The Census Bureau reported that housing starts fell 30,000 units in August to an annualized 571,000 homes, building on the decline in July [1]. More importantly, it fell below the psychological threshold of 600,000 again, with the market unable to sustain its growth above that point. The decrease was mainly due to a sharp drop-off in multi-family housing starts, which were down from 178,000 in July to 154,000 in August. Single-family housing also fell, but by a smaller amount (from 423,000 to 417,000).

The regional picture was mixed, with fewer starts in the Northeast and South being offset by gains in the Midwest and West. On a year-over-year basis, only the South has seen increases in housing starts.

Building permits, however, were up 3.2 percent in August, reversing last month’s decline. Both single-family and multi-family permitting grew; however, multi-family housing permits rose at a faster clip (up 4.5 percent).

These figures were consistent with new Housing Market Index (HMI) data from the National Association of Home Builders (NAHB) and Wells Fargo [2]. The HMI has been virtually flat for much of the past year within the 13 to 17 range.  In September, it fell from 15 to 14, mostly unchanged from previous months. Regionally, the index fell everywhere except for the Midwest, and both the current and expected sales volume over the next six months remains weak.

NAHB Chief Economist David Crowe said, “The fact that the HMI continues to hover within such a narrow, low range reflects builders’ awareness that many consumers are simply unwilling or unable to move forward with a home purchase in today’s uncertain economic climate. While some bright spots are beginning to emerge in about a dozen select metro areas, the broader picture remains fairly bleak due to the weak economy and job market.”

Overall, these numbers show a housing market that remains depressed.

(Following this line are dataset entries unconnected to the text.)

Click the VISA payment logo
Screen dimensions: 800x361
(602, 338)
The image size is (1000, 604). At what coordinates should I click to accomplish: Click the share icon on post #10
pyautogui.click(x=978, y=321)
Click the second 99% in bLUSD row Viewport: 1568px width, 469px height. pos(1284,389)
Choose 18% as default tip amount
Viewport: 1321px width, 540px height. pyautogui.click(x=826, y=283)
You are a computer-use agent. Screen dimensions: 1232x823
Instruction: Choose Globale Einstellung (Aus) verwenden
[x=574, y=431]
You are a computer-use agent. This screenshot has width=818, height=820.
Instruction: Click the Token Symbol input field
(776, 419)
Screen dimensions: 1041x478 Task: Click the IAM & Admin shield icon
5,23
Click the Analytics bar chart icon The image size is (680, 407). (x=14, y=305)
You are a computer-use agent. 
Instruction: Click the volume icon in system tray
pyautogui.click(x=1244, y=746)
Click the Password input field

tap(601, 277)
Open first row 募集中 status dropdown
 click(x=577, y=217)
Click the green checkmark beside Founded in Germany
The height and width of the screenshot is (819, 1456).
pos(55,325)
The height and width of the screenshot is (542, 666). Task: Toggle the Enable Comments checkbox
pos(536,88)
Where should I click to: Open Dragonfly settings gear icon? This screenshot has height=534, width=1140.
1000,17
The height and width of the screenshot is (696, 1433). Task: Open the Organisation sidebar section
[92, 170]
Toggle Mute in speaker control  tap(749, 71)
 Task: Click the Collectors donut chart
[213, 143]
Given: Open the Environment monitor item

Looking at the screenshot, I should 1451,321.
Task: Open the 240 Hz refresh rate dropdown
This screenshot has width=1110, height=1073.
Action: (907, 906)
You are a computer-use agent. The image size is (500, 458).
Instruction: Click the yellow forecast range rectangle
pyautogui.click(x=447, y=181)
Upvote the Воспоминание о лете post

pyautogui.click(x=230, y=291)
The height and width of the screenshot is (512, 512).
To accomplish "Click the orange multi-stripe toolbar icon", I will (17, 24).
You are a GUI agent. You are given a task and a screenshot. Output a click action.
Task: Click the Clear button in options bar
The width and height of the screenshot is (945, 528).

As I noted in this McClatchy News report yesterday [3], “… housing presents both cyclical and structural problems for manufacturers.” In addition to dampening demand for housing materials and household furnishings from manufacturing companies, the larger macroeconomy is still dealing with a fragile housing situation where upside-down mortgages and foreclosures are hurting people’s “financial stability and preventing some [individuals] from moving to other regions where they might be more prosperous.”

Chad Moutray is chief economist, National Association of Manufacturers.